JIra or other Software PM tools?

Caporegime
Joined
18 Oct 2002
Posts
32,623
I've recently been put in charge managing a software project.Until now we didn't really follow any paradigm and just worked hard and made sure progress was made and deadlines met. The CEO liked Gannt charts and critical path analysis to understand potential risks and consequences of delays on some tasks due to dependencies. He is willing to give things like Burndown charts a try, there re definitively some benefits for us. E.g., we can rarely work 100% on a given task so something might get worked on in fragments for 2-3weeks but only take 4-5 days total effort. Plus you get the usual issues of difficulty in a accurately estimating task effort, and requirements changes.

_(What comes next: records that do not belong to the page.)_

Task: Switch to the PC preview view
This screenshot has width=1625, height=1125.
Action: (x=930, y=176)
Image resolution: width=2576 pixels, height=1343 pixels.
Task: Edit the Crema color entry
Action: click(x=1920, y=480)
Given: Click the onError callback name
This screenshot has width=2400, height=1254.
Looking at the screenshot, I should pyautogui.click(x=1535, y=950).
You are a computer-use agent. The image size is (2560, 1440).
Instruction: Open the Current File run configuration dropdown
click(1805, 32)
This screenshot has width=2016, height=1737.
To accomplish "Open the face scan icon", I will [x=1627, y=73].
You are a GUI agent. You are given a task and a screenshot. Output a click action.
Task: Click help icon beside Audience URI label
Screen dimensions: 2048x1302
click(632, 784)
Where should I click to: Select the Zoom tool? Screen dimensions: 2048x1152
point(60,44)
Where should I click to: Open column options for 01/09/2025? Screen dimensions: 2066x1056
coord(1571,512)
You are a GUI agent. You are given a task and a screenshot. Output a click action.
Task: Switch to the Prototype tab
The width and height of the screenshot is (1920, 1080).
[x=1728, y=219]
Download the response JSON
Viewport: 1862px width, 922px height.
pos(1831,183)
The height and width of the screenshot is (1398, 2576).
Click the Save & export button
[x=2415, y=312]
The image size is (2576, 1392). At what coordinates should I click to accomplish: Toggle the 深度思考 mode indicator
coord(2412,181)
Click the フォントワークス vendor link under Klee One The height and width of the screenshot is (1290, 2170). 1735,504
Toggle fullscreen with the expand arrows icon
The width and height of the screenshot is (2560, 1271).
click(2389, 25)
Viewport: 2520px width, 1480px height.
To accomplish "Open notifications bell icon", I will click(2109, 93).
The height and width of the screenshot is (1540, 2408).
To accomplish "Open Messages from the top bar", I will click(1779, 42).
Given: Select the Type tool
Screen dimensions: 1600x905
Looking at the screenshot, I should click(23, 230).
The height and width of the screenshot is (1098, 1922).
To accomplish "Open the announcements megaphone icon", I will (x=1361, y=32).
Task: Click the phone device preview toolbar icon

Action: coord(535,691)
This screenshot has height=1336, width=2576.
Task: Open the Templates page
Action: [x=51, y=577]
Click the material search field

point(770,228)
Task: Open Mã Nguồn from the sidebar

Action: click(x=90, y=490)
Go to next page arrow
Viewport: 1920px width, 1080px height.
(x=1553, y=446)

Ideally we are looking for:
  • An online system that all devs can log in to and add tasks, update completion etc.
  • When adding a task with an estimated duration, the estimate can be updated while keeping the original so we know the error.
  • Flexibility in assigning the theoretical/nominal work rate. E.g. in theory we are supposed to work 60% of our time on this project, but that can vary form 0-100%. Not least there are things like vacations, sickness and holidays that are nice to account for when estimate "project velocity".
  • Tools to help predict project completions/reaching milestones on time. I've seen some burn-down charts stop at the current data with the philosophy you can't predict the future, which just doesn't cut it when you have deadlines. I want to be able to see when our nominal work rate intersects he x-axis, e.g. no more tasks, but also would be nice to be able to model our true work rate. E.g., we supposedly work 60% of our time = 24 hours a week, but lets say the true average is only 19.5 hours a week, and furthermore, we consistently under estimate task effort by 20%. Then our 170 hours of estimated tasks is more like 204hours etc. This goes against the philosophy of some agile types but we aren't doing agile, we need more flexibility combined with actually providing results at deadlines. The deadlines are imaginary, they are critical to the existence of the company. E.g., CES only occurs once a year, we miss that and our company might not even exist for next year.
  • Related to the above, how can we model risk in task dependencies. Yes, we try and break things down and work on tasks in parallel but sometimes task A really has to precede task B, perhaps task B is entirely pointless if you can't succeed at task A.. Something graphical would be nice, e.g. make a little dependency tree that can some how integrate with the provides work estimates and task velocity.
  • Presenting velocity, work completed in the task week. The CEO and some investors need weekly updates on progress. The Burndown chart is one piece. But I also want a report about high-level tasks. E.g., we might have 5 main taks that we would sub-divide into 4-12 smaller pieces that the engineers need to know about to mange time and measure progress, but management shouldn't care. They want a summary of the 5 tasks. Something showing Hours worked on each task, % completion, predicted completion, current estimated effort, original estimated effort., responsible engineers, comments.
  • Things like bug tracking that can integrate with our git repo.
  • Easy to use, or lots of good resources for help
  • Ideally free or decent free trial so we can determine how much we like it.
  • No pretentious BS and stupid naming of common entities - a tasks is a task, a big is bug, and a story is what I read my 2 year old each night.
 
Caporegime
OP
Joined
18 Oct 2002
Posts
32,623
I looked at Trello but see no way to produce burndown charts, enter milestones, track bug, create workflow.

Hansoft looks interesting and would be free for us, at least initially.

JIRA and Atlassian stack, while clunky and complex are pretty safe bets, particularly when it comes to integration.

We use JIRA and Hansoft at the moment, with a sync connector. Hansoft is cleaner and simpler than JIRA. Hansoft's online product Favro is pretty good, and you can run a free trial.

Why do you use both Jira and Hansoft out of interest?